● **Exercise passage**
-*-*-

Thursday, October 6, 2011

Operation -- Annihilate!

*** (3 stars out of 5)
It's the final voyage of Season One! Who wants pancakes?

Before you answer, I should mention that on planet Deneva pancakes are neural parasites that land between your shoulder blades, embed tendrils in your spinal column and cause searing pain to work you like a puppet.

Planetary mass insanity! A raving shuttle pilot dives his craft into the sun!
Puppet gangs are building spaceships to spread the parasitic infection! It reminds me of that Heinlein novel... you know, with the masters and the puppets? Oh, yeah, The Puppet Masters. I'm just saying.

What's worse: Kirk's brother Sam and sister-in-law Aurelan perish, leaving the Captain's nephew Peter an orphan.

Spock is infected, attacks his colleagues, but resists the pain to infiltrate the den of the vomit-like polyps and return with a sample creature for research.

To stop them reaching any more worlds, Kirk will be forced to kill a million innocent people ('We'll call it Operation -- Annihilate!... uh, at our genocide trials.'). That is, if no weakness can be found.

The weakness is found! Like Mogwai, the blastoneurons are destroyed by bright light. But their trial method blinds Spock. "An equitable trade, Doctor, thank you."

Then McCoy learns (oops) that only ultraviolet light was needed! Oh, the pain, the pain of it all. (To quote the melodramatic Dr. Zachary Smith.)

Enterprise deploys tri-magnesite and trevium satellites, which can emit light of such intensity as to expose the indoors. From space.

-*-*-

● **Provided information**
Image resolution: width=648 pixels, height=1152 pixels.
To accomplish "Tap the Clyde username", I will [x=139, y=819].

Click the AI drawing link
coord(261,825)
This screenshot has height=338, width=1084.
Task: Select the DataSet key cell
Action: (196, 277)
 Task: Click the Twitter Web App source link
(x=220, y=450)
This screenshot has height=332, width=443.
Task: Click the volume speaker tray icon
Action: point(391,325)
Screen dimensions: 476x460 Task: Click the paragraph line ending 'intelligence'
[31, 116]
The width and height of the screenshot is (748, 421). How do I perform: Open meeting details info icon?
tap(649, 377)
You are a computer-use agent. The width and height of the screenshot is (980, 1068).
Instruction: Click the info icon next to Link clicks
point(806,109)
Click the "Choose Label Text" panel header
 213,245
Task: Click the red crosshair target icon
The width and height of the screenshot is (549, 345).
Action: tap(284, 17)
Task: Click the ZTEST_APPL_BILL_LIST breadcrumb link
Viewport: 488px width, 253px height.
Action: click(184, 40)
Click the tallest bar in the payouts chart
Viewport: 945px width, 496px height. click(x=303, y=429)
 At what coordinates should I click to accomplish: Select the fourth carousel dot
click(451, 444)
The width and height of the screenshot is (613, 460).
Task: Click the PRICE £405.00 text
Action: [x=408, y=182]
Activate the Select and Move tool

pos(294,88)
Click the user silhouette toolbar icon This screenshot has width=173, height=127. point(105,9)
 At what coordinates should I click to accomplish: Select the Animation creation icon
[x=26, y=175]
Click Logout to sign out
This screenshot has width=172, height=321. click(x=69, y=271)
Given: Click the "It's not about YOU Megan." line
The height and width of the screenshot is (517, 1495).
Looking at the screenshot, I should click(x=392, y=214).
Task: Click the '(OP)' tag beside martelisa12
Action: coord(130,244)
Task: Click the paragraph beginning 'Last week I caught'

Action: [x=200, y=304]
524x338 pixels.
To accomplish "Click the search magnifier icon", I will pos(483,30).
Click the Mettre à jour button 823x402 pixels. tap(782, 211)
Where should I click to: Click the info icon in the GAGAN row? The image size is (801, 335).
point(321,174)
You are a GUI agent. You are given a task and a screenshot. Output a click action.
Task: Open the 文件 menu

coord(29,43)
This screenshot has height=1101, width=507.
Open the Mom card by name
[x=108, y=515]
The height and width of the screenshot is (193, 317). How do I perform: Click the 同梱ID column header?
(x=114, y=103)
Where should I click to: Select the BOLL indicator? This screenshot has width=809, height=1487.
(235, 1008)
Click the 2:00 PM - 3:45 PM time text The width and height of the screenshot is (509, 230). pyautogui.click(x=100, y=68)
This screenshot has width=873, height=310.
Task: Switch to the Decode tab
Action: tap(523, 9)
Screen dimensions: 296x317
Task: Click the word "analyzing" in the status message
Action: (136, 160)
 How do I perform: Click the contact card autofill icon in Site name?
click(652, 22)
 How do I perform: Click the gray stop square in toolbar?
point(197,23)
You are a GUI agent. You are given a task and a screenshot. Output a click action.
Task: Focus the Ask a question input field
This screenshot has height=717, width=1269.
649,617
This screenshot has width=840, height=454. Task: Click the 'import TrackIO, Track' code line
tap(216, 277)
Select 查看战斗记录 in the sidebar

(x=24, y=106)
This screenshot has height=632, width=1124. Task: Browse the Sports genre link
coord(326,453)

-*-*-

● **Explore the material**
1. Beginning at "It's the final" and stopping after "like a puppet.", can you reproduce the episode review, substituting "waffles" for "pancakes"?
2. Can you carry on the episode review from its last sentence?

● **Answers for the exercise**
1.
It's the final voyage of Season One! Who wants waffles?

Before you answer, I should mention that on planet Deneva waffles are neural parasites that land between your shoulder blades, embed tendrils in your spinal column and cause searing pain to work you like a puppet.

2.
A little like sonic disruptors that work in a vacuum, I guess. SCIENCE!
However it works, the colonists are saved.

Now the kicker: Spock's blindness was only temporary. Vulcan optic nerves have an "inner eyelid". WHAT A TWIST! Seems it slipped his mind. Or he was playing for sympathy. Jerk.

"Tis a pity brief blindness did not increase your appreciation for beauty, Mr. Spock." says McCoy, referring to himself. Awesome.

You'd think they'd want to tell us what happens to Kirk's nephew. It severely undercuts the tragedy of Jim's loss that there is no indication of a grieving process! He mourned Edith Keeler after knowing her a week, but they couldn't spare any time onscreen for his dead relatives? I know, it's an action story, and well done otherwise, but the deleted final scene with Peter, telling us he's gonna be o.k.? That's an omission that should not have been made. I'm just saying.

One month of TV Treks down, 23 more to go. The human adventure... ah, you know the rest. It only gets better from here! And then, probably, worse again.